# Source extract:

Because a lodger who shares your home is an excluded occupier under the Protection from Eviction Act 1977, you do not need a court order to bring the arrangement to an end. Once proper notice has expired you are entitled to recover the room and exclude the lodger. That is not a free hand, though: you must still act lawfully, so you cannot use force, threats or harassment, and if a lodger will not leave you should take legal advice rather than acting physically. Where there is serious behaviour such as violence or significant damage, you can usually end the arrangement on shorter notice, but you should still put the notice in writing and document everything.

When a lodger becomes a tenant

The line between lodger and tenant can blur if the facts change, and crossing it brings the full weight of tenancy law. The two situations to watch are moving out and exclusive possession. If you move out permanently while the lodger stays, their status can convert to that of a tenant, which would trigger formal possession procedures and deposit protection; a genuine short absence does not have this effect, but a permanent departure does. Equally, if you let a self-contained part of the property while living separately in another part, the occupant may be a tenant because they have exclusive possession of their accommodation. If you are unsure which you have, take legal advice before acting, because treating a tenant as a lodger can lead to an unlawful eviction claim and significant penalties.

Practical considerations

Beyond the law, a lodger arrangement lives or dies on clear expectations. A written lodger agreement is not compulsory, but it protects both sides by recording the rent and what it includes, the notice period for each party, house rules on guests, noise and shared spaces, and how you will access the room. August's free templates give a structured starting point to adapt.

# Tasks:
- a) According to the lodger guidance, which act makes a lodger who shares your home an excluded occupier?
- b) Please echo the lodger guidance from the words "The line between" up to and including the words "and significant penalties.".

# Dataset content:
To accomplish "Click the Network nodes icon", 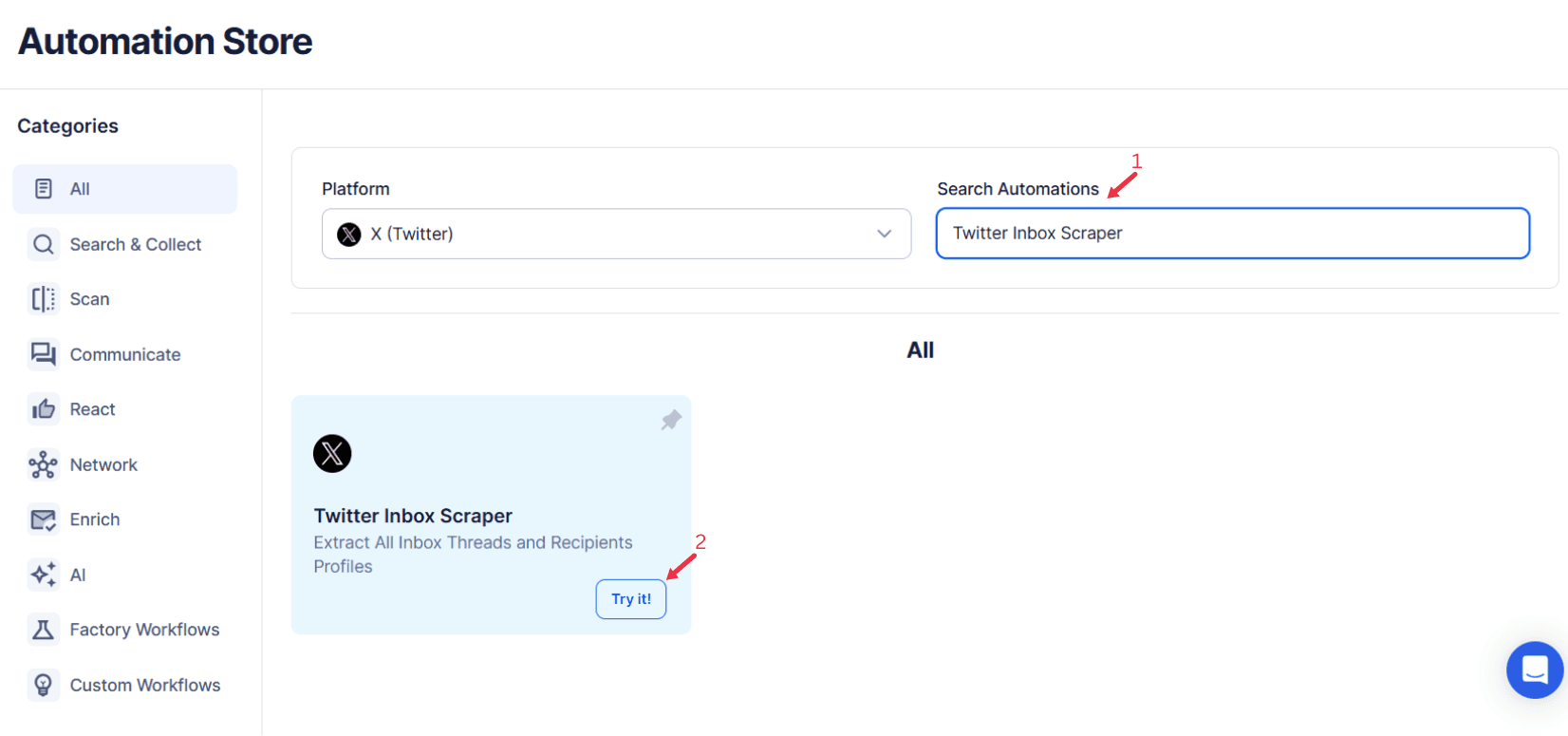I will click(43, 464).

# Results:
- a) The Protection from Eviction Act 1977.

- b)
The line between lodger and tenant can blur if the facts change, and crossing it brings the full weight of tenancy law. The two situations to watch are moving out and exclusive possession. If you move out permanently while the lodger stays, their status can convert to that of a tenant, which would trigger formal possession procedures and deposit protection; a genuine short absence does not have this effect, but a permanent departure does. Equally, if you let a self-contained part of the property while living separately in another part, the occupant may be a tenant because they have exclusive possession of their accommodation. If you are unsure which you have, take legal advice before acting, because treating a tenant as a lodger can lead to an unlawful eviction claim and significant penalties.